In the Brisson et al. study [23], operative treatment of FAI did not result in improvement in the ROM despite the improvement in pain. Even when improvement in ROM occurred, as in the Rylander et al. study [20], this did not correlate with improvement in pain. This suggests that the ROM during normal gait in FAI might not be significantly related to pain. Similar findings were found in OA where some authors did not attribute the decrease in the kinematics range (during normal gait) to pain but to the overall decrease in the range of motion of the affected joint [37, 43].
Future research
The above points draw similarities between the characteristics of patterns in gait in OA and FAI suggesting that the presence of early OA in association with FAI may explain at least some of variations seen in the results published. However, the studies done so far have included inconsistent cohorts of patients, and therefore from the available limited data, it is difficult to draw any comfortable and robust conclusions. The logical recommendation, therefore, would be to do further clinical gait analysis in FAI with strict inclusion criteria. This, however, is more likely to reproduce the same inconsistent results, unless we made sure that we have accounted for all the different explanatory variables in our analysis model.

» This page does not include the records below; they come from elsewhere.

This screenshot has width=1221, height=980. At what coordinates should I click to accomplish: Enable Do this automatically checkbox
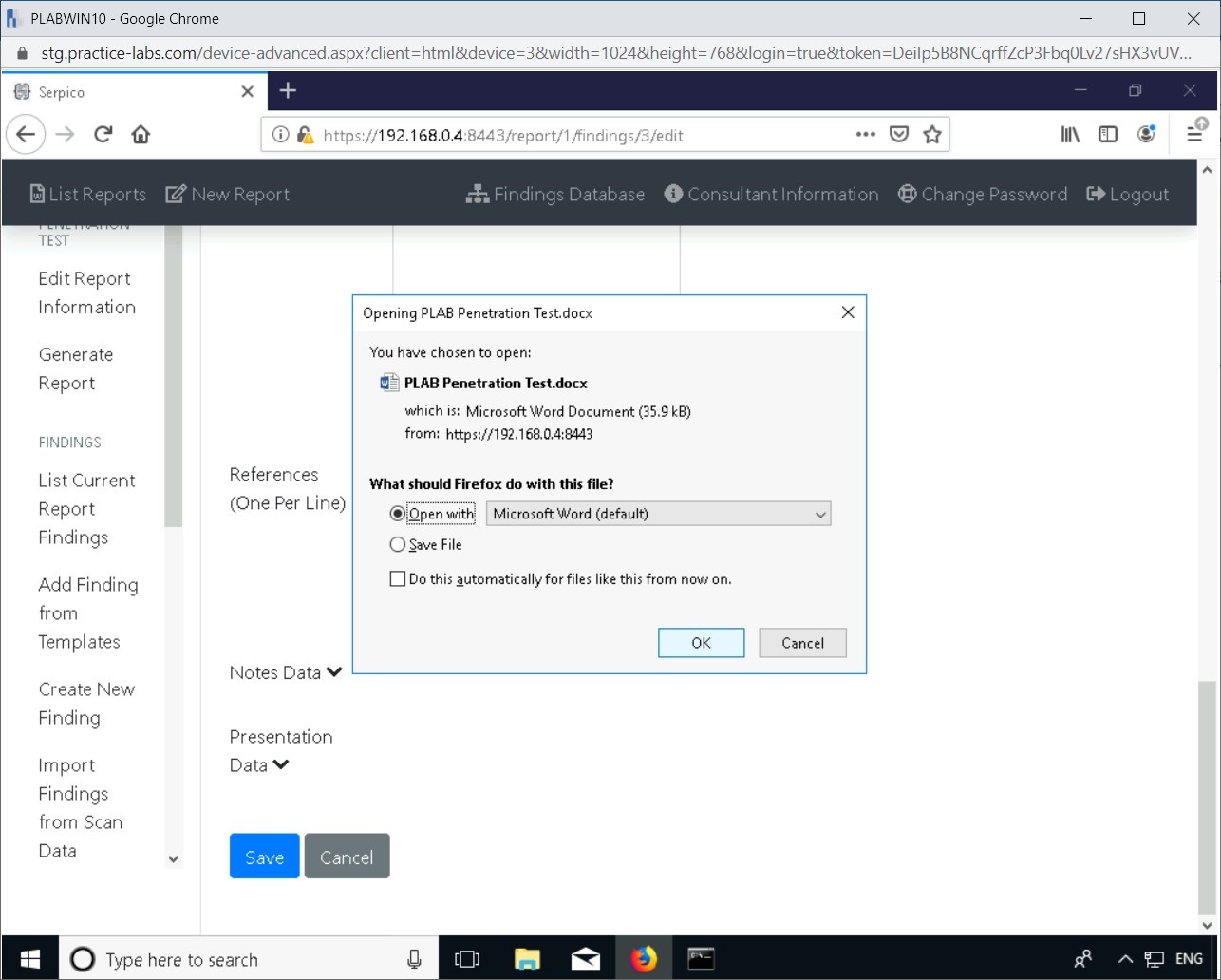click(x=398, y=578)
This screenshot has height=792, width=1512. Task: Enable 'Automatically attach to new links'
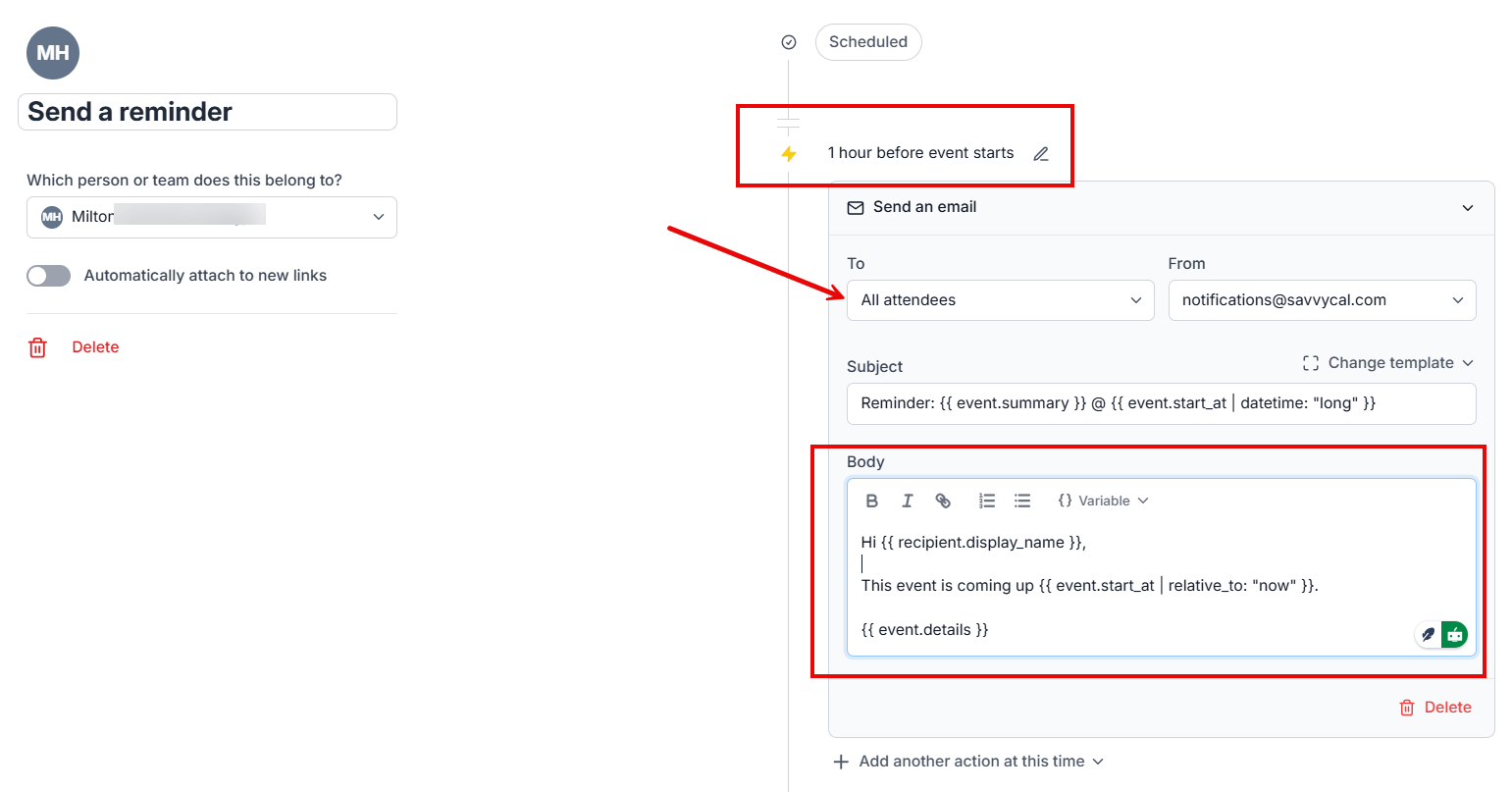click(48, 276)
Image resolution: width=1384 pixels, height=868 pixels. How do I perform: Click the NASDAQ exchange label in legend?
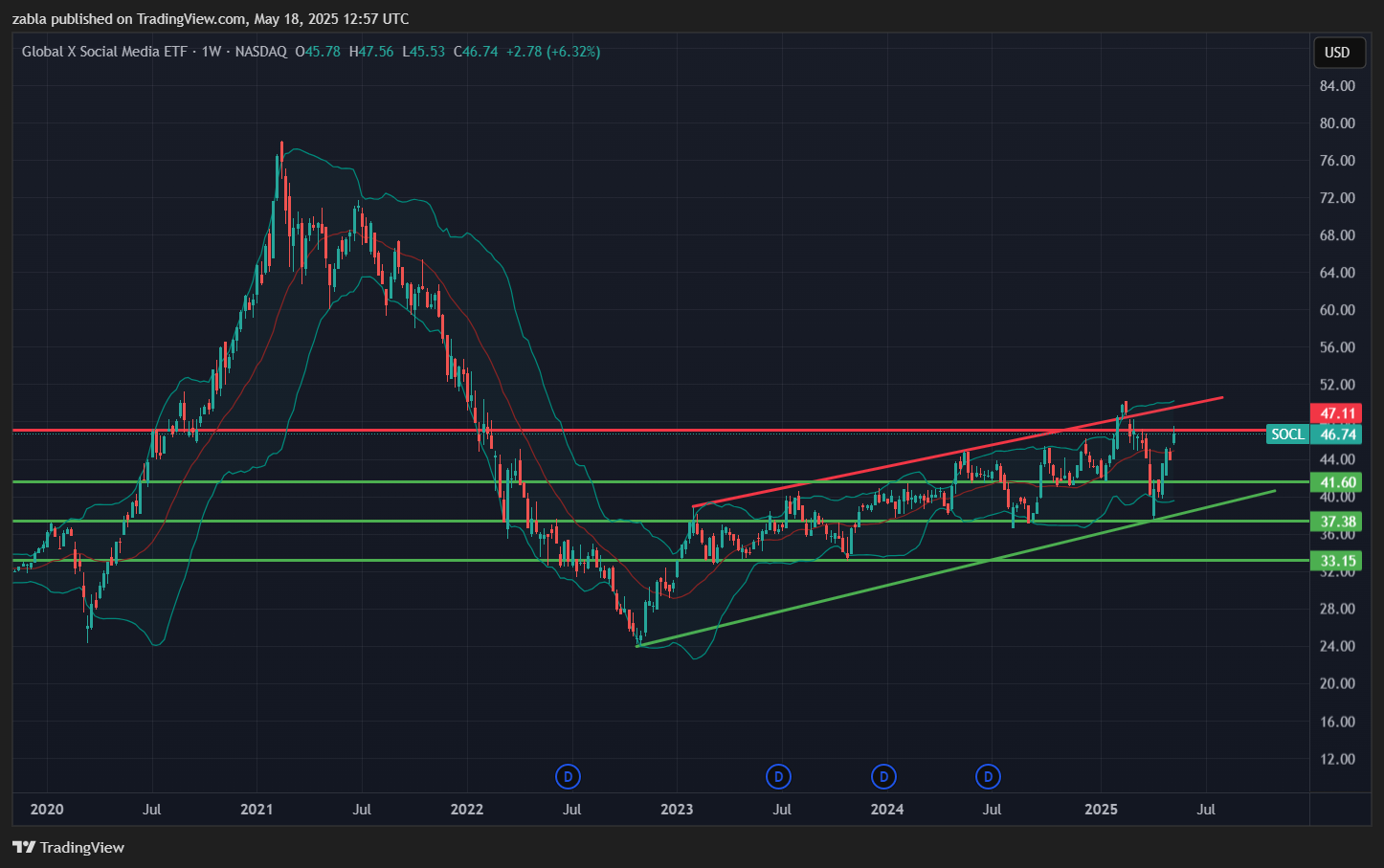pos(260,52)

There are several consistent radiological features associated with FAI [8–10, 14], yet there are many people with these radiological features who are asymptomatic [44–47]. In fact there are patients with bilateral radiological evidence of FAI but with only one symptomatic hip [29]. Furthermore, there have been contradictory reports in the form of longitudinal studies linking some of these radiological features with the development of OA in these asymptomatic people [44, 47]. This highlights the fact that FAI represents not a single entity but a wide spectrum [24] caused by many variable parameters with some having more influence than others either independently or in constellation with other demographic and clinical variables. Recognising the heterogeneity of this condition is fundamental to research in this arena. Categorising patients into cam, pincer and mixed FAI may be adequate in the clinical setting, but this classification is still very broad in research terms especially when considering the number of radiological variables associated with each type of FAI [8–10]. We need to have a system of not only recording the presence or absence of certain radiological and clinical signs but we also need to quantify these signs on categorical or continuous scales so that they can be specifically and directly correlated with the outcomes in kinematics and kinetics. For example, categorising patients into groups according to an alpha angle of greater or less than 50° may not be sufficient, instead the actual angle will need to be recorded and correlated as a continuous variable with the measured outcome in a univariate or multivariate analysis with other factors.

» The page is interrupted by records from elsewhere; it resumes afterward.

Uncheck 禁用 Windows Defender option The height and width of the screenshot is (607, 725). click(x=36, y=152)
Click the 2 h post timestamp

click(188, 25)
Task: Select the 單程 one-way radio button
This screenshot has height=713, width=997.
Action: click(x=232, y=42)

Another important factor that has been ignored by the studies but highlighted by several authors is the significant impact of early and pre-radiological OA in FAI [39–41]. None of the studies conducted so far assessed for the absence or presence of OA on MRI scans or during arthroscopy or attempted to quantify its severity on the symptomatic hip. They have relied on simple radiographs during the recruitment of patients, therefore inevitably missing many patients with pre-radiological early OA. We therefore recommend the quantification of the amount of OA based on MRI scans and/or chondral damage found during surgery [48]. This can be then correlated alongside other radiological features with different kinematic and kinetic variables.
In conclusion, there is very little published in the field of gait analysis and FAI and the studies conducted so far suffer from common weaknesses such as the inclusion of a small and inconsistent cohort of participants. Considering the multiple variables (radiological, demographic and clinical) associated with this condition, studies with a large cohort of patients are needed in order to be able to draw meaningful conclusions. This will require the collaboration of the different centres interested in this field for the recruitment of enough participants that will allow for adequate subgroup analysis according to these variables.